Prospective studies were included to address the paucity of RCTs. Although practical, their inclusion inevitably introduces other biases associated with this study design. Moreover, caution is advised in the interpretation of complication data, as there were inconsistencies in their reporting. Many authors failed to comply with the quality criteria [125] for complication reporting. There was also a lack of agreement in terms of what constitutes complications, such as with regard to blood transfusion and conversion. Nevertheless, this issue is not unique to our included studies [126, 127]. Additionally, studies on robotic surgery continue to suffer from several methodological flaws, including a lack of studies that offer multiple endpoint analysis [128] in such a complex field.

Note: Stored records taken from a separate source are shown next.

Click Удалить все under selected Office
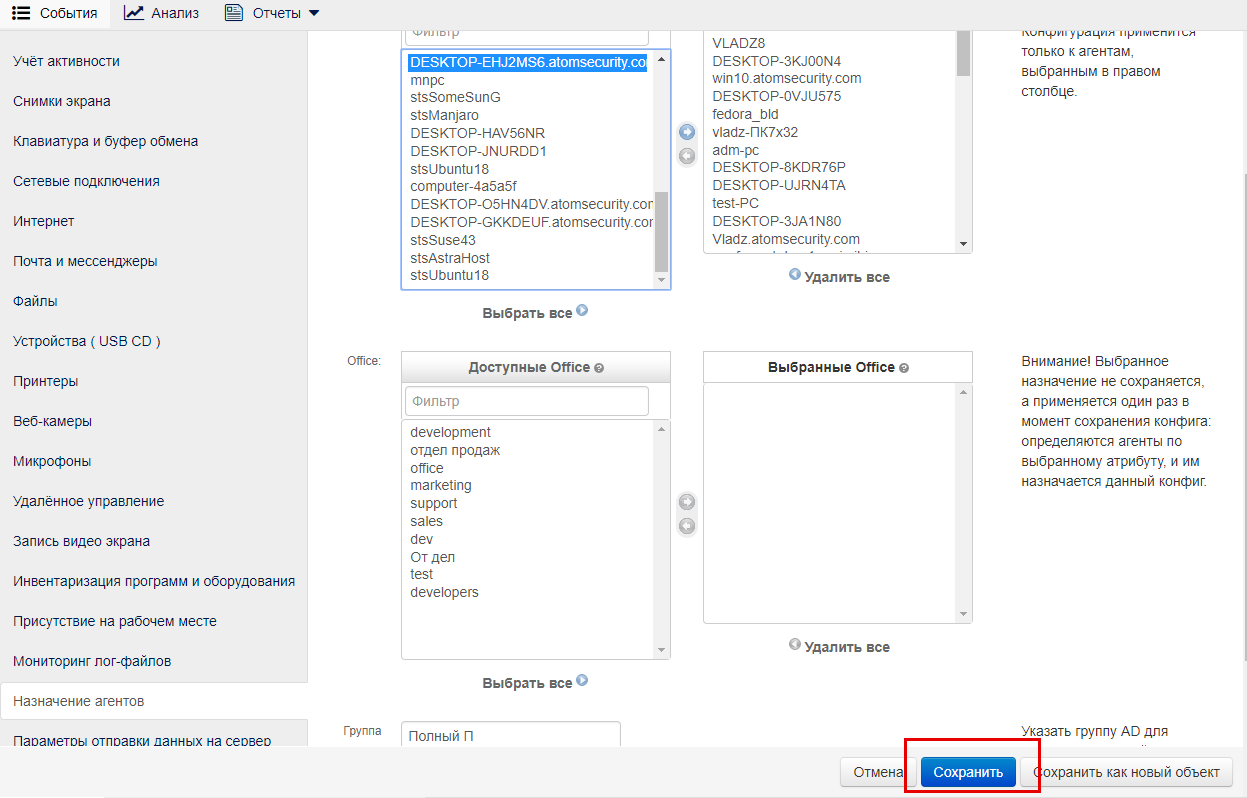Screen dimensions: 1247x798 [x=839, y=647]
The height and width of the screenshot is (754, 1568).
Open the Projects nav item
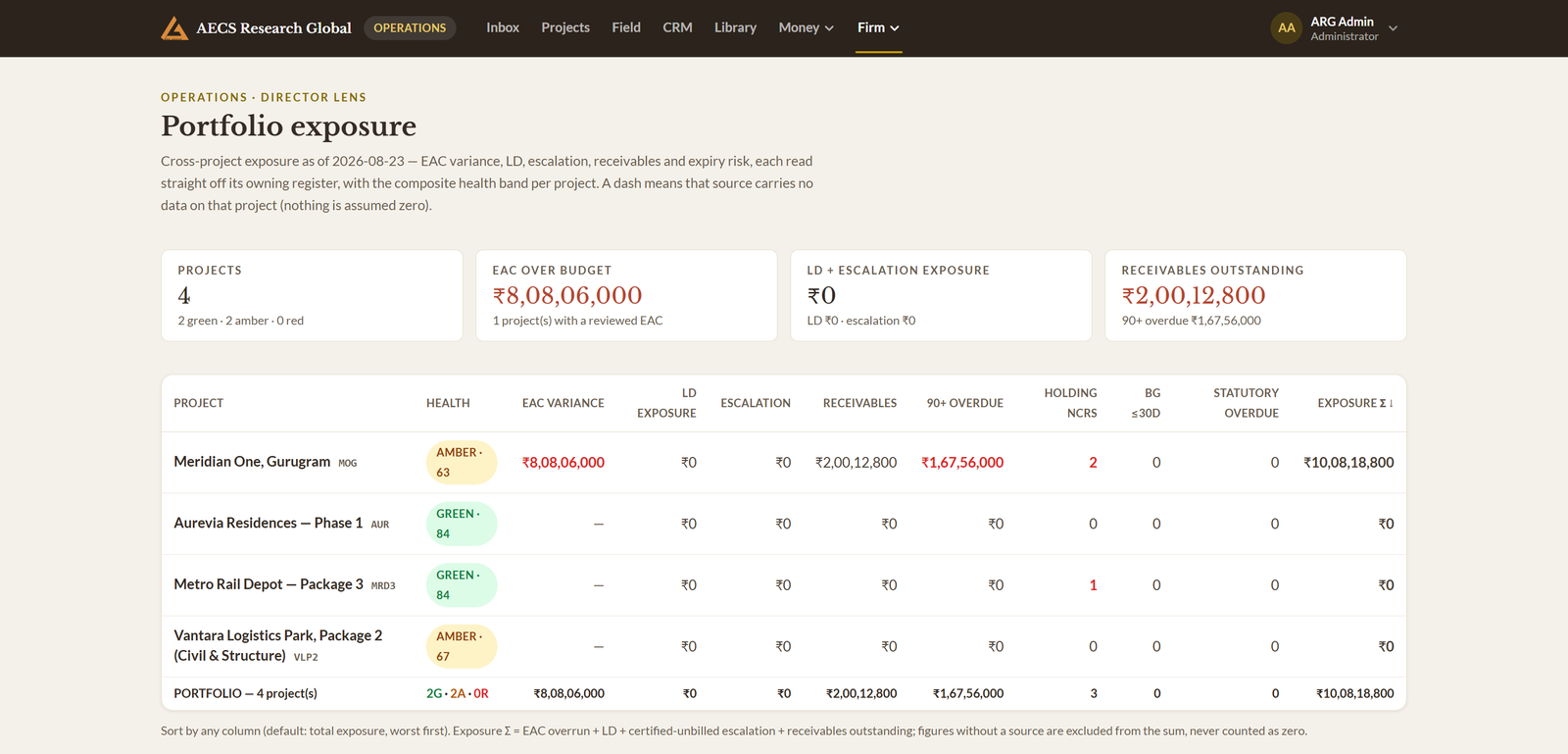pos(565,27)
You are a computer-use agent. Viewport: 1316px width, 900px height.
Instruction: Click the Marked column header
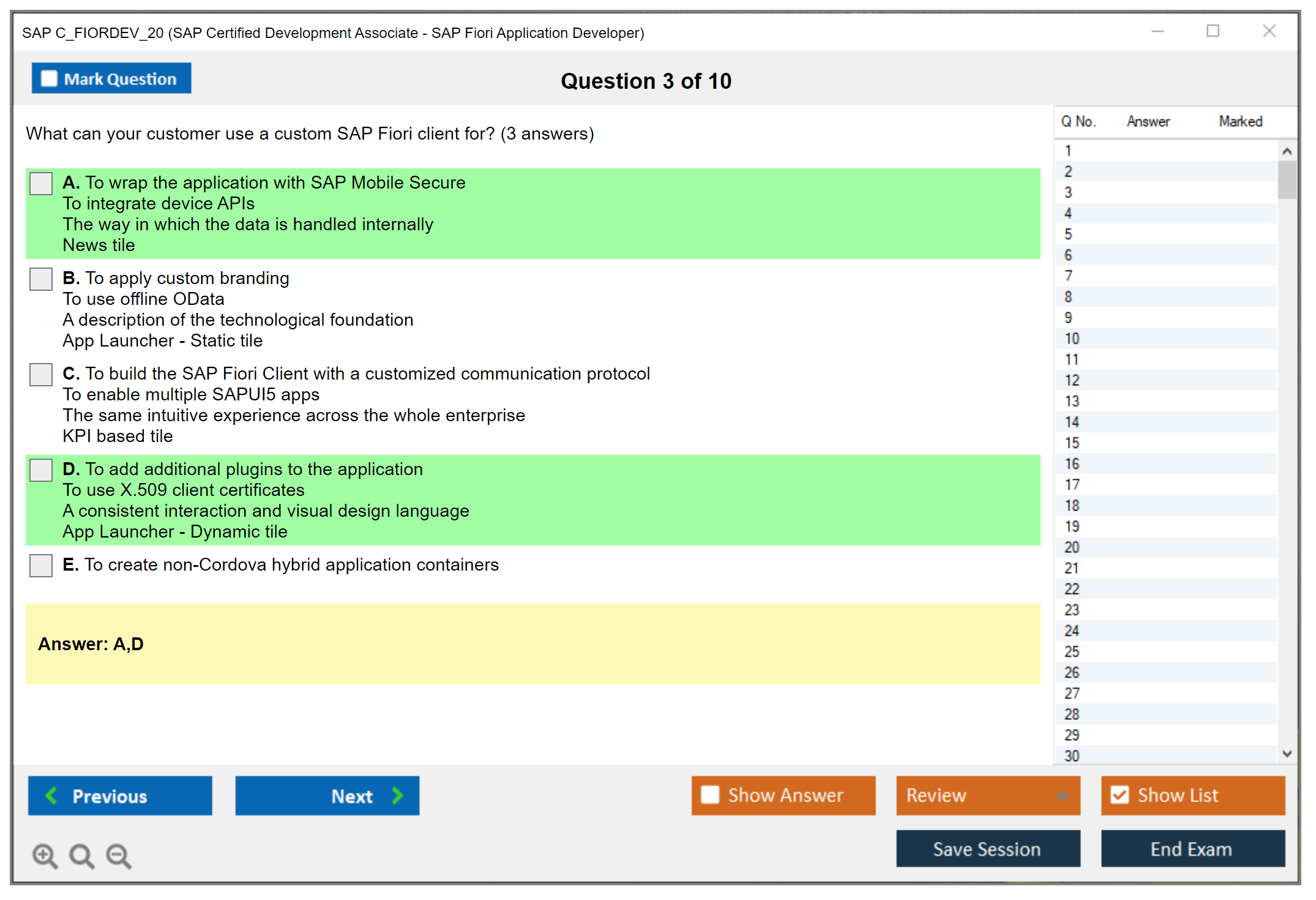click(1240, 121)
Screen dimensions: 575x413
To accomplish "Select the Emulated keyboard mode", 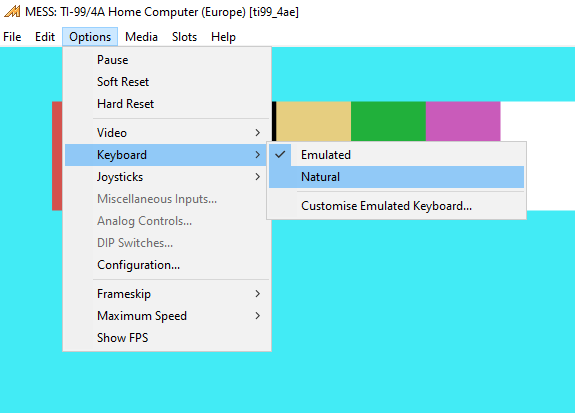I will coord(396,155).
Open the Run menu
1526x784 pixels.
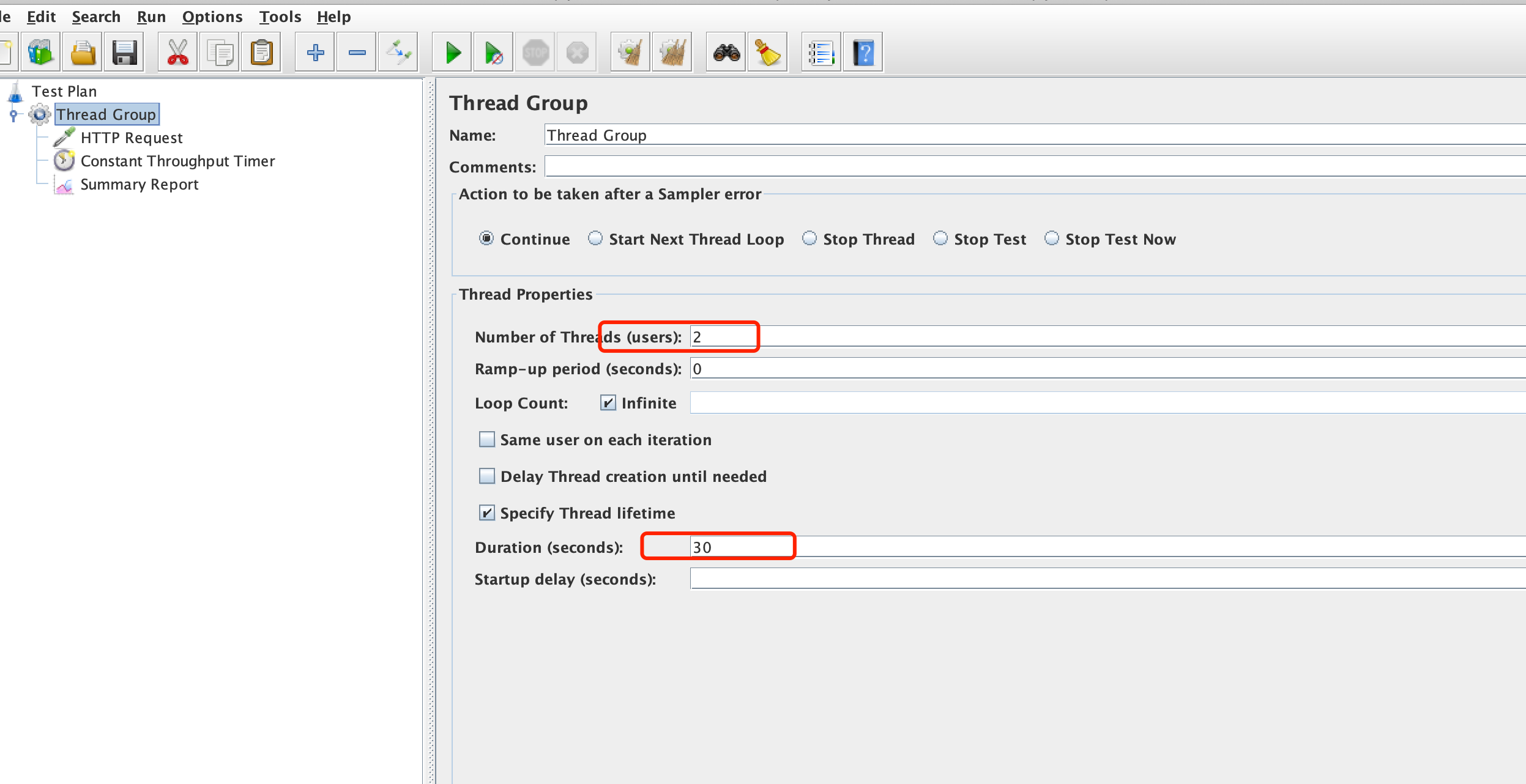151,17
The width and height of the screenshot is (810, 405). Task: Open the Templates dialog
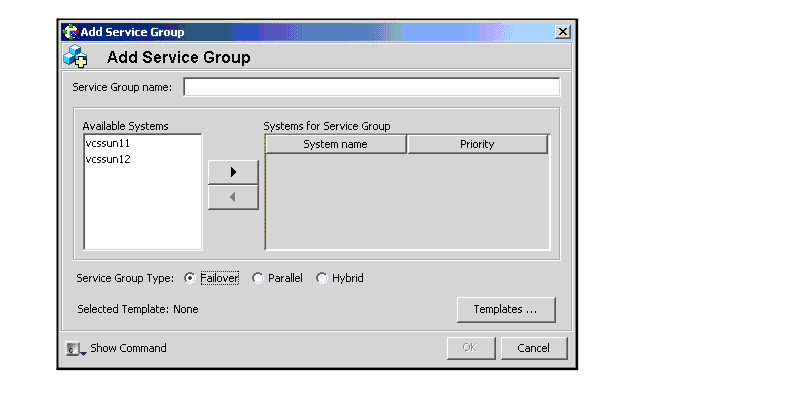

The Society of American Gastrointestinal and Endoscopic Surgeons [122] and European Association of Endoscopic Surgeons [124] consensus statements on robotic surgery have also highlighted the lack of high-quality data in evaluating the health outcomes of this technology. Upcoming research efforts should improve on current methodological deficiencies. The implementation of outcome registries for robotic surgery is important to document and compare benefits and harms and in identifying the direction for future development [122]. More robust controlled trials should be undertaken, particularly in areas where robotic surgery has shown some potential, such as complex hepatobiliary surgery, bariatric and upper gastrointestinal revisional surgery, gastric and oesophageal cancer surgery, rectal surgery, and surgery for large adrenal masses [124].

Conclusions

After the promising pioneering clinical application of PUMA 560 in 1985, the stage was set for robotic surgery to assume the role of a significant disruptive innovation in health care. Three decades on, our analysis across a wide range of surgical robots identified their overall positive contribution in reducing blood loss and blood transfusion rate over OS and MIS. Additionally, against OS, they showed overall proportional improvement in length of hospital stay and overall complication rate. These beneficial effects were lost when only RCTs were appraised, although these RCTs were themselves limited. Longer operative time was a common caveat. Further well-conducted surgical trials are needed to confirm these findings. Whilst the barriers for these trials may seem insurmountable, solutions to overcoming them are now increasingly recognised. These may involve ensuring protocol transparency, improving trial dissemination, creating specialised trial units, establishing dedicated outcome monitoring groups, implementing appropriate minimum surgeon experience to reduce the impact of learning curves, and incorporating research training in the surgical curriculum [119]. To ensure better outcomes for future robotic surgery, a multidisciplinary approach during product development involving close collaboration between surgeons and engineers, in addition to inclusive patient engagement, is mandatory. With the advent of more affordable, enriching technologies can be modularly incorporated into conventional surgical approaches such as intraoperative fluorescence imaging, high-definition 3-D visualisation, wristed endoscopic hand tools, and navigation systems, robotic surgery risks degenerating into an unfulfilled promise if it fails to innovate in line with stakeholders’ needs.